__Information supplied__:
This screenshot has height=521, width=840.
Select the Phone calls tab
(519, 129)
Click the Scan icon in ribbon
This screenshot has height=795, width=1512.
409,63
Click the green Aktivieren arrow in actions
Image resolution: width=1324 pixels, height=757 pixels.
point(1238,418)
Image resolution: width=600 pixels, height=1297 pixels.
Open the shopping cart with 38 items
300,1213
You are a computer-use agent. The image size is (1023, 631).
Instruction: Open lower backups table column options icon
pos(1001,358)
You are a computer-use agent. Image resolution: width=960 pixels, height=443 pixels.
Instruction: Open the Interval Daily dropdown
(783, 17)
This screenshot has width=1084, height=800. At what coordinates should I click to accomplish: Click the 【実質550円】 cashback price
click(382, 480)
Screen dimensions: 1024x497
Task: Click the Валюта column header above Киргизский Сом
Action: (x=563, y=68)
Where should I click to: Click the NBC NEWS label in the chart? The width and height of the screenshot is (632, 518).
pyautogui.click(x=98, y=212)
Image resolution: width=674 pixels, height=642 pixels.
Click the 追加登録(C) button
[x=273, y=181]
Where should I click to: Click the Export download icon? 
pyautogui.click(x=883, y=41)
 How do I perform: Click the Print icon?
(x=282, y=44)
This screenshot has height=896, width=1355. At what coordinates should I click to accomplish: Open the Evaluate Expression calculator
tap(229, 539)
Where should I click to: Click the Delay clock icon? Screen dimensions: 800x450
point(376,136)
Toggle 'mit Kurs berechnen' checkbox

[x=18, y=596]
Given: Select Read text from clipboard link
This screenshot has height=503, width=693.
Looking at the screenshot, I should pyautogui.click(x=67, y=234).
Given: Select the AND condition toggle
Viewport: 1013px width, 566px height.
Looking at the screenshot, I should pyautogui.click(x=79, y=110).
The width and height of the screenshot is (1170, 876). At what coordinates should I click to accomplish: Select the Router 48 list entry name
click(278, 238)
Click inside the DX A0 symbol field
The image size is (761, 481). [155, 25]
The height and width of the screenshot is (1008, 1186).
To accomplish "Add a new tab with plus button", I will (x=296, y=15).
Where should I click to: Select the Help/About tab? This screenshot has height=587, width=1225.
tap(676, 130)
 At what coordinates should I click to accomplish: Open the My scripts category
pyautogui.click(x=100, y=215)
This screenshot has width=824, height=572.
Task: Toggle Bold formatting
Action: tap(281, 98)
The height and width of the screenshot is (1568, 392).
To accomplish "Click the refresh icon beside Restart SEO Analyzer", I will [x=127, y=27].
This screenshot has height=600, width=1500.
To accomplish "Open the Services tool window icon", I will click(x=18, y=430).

__Problem requirements__: Please say how many lines in the records above contain the word "agent". Give the number alone.

__Output below__: 2